Does DPP-IV Inhibition Offer New Avenues for Therapeutic Intervention in Malignant Disease?

Abstract

Dipeptidyl peptidase IV (DPP-IV, CD26) is frequently dysregulated in cancer and plays an important role in regulating multiple bioactive peptides with the potential to influence cancer progression and the recruitment of immune cells. Therefore, it represents a potential contributing factor to cancer pathogenesis and an attractive therapeutic target. Specific DPP-IV inhibitors (gliptins) are currently used in patients with type 2 diabetes mellitus to promote insulin secretion by prolonging the activity of the incretins glucagon-like peptide 1 (GLP-1) and glucose-dependent insulinotropic polypeptide (GIP). Nevertheless, the modulation of the bioavailability and function of other DPP-IV substrates, including chemokines, raises the possibility that the use of these orally administered drugs with favorable side-effect profiles might be extended beyond the treatment of hyperglycemia. In this review, we critically examine the possible utilization of DPP-IV inhibition in cancer prevention and various aspects of cancer treatment and discuss the potential perils associated with the inhibition of DPP-IV in cancer. The current literature is summarized regarding the possible chemopreventive and cytotoxic effects of gliptins and their potential utility in modulating the anti-tumor immune response, enhancing hematopoietic stem cell transplantation, preventing acute graft-versus-host disease, and alleviating the side-effects of conventional anti-tumor treatments.
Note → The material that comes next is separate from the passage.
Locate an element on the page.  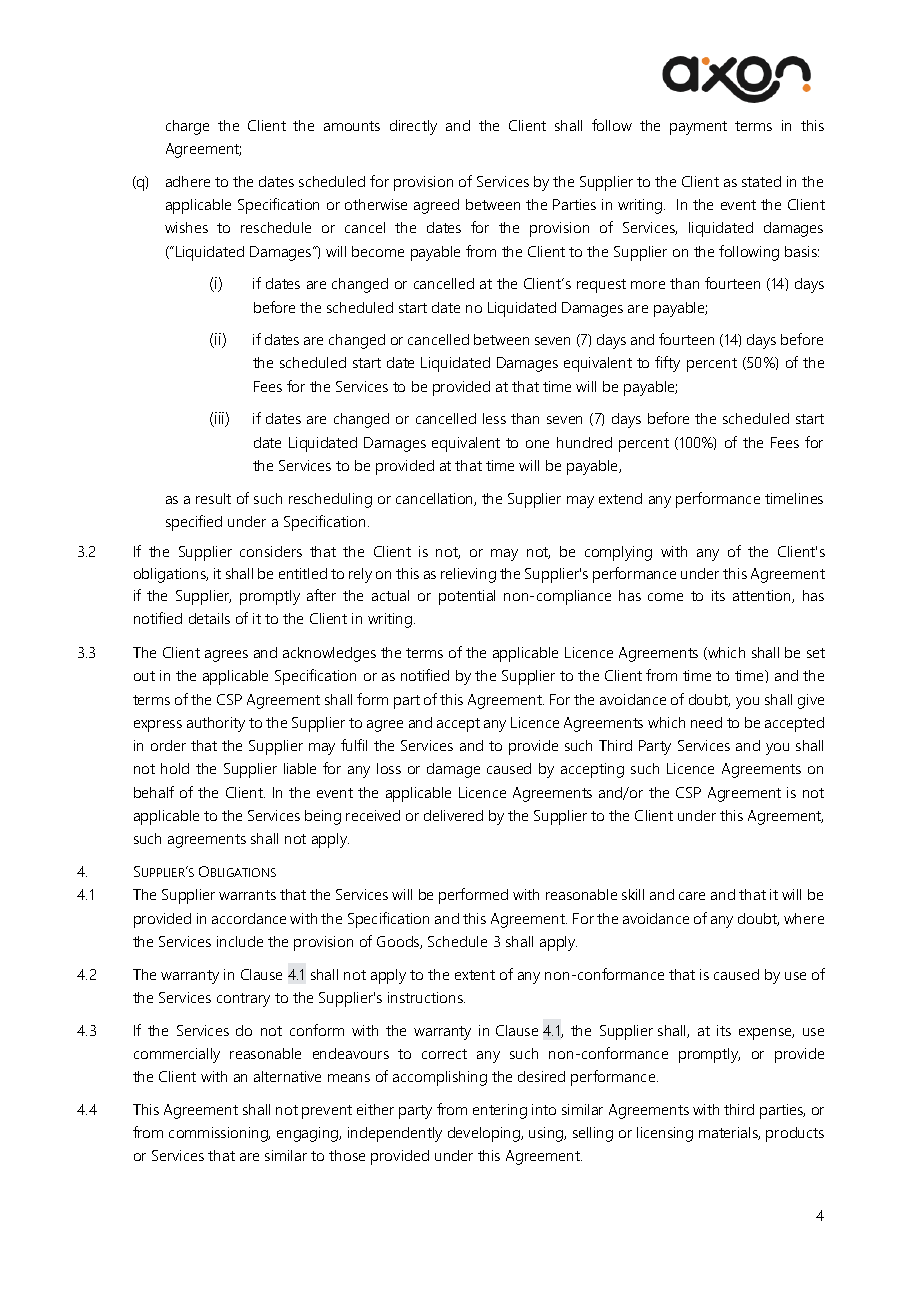
hold is located at coordinates (175, 768).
Keywords: cancer; chemokine; drug repurposing; gliptin; immune response; stem cells; stromal cell-derived factor; tumor microenvironment.

Figure 1

Potential utility and pitfalls of DPP-IV inhibition by gliptins in anticancer treatment. (1) By preventing DPP-IV-mediated cleavage of chemokines, gliptins may support the recruitment of immune cells with anti-tumor activity into the tumor microenvironment [67,68,157,159]. (2) In addition, changes in cancer cells induced by gliptins may activate macrophages and NK cells [160]. (3) In patients undergoing hematopoietic stem cell transplantation, attenuated cleavage of CXCL12 facilitates the homing and engraftment of donor cells [28,161,162] and result in lower incidence of acute graft-versus-host disease (GvHD) [163]. By reducing the DPP-IV-mediated cleavage of various mediators supporting tissue regeneration, gliptins may increase the resilience of healthy tissues to chemotherapy-induced damage, resulting in (4) accelerated hematopoietic recovery after chemotherapy [164], (5) decreased nephrotoxicity [165,166,167,168,169], cardiotoxicity [170,171], neurotoxicity [172], hepatotoxicity [173], testicular toxicity [174], and reduced mucositis [175]. (6) On the other hand, increased bioavailability of CXCL12 resulting from DPP-IV inhibition, together with gliptin-induced activation of nuclear factor E2–related factor 2 (Nrf2), carries the risk of accelerated epithelial–mesenchymal transition (EMT) and metastatic dissemination of cancer cells [7,8,58,73,80].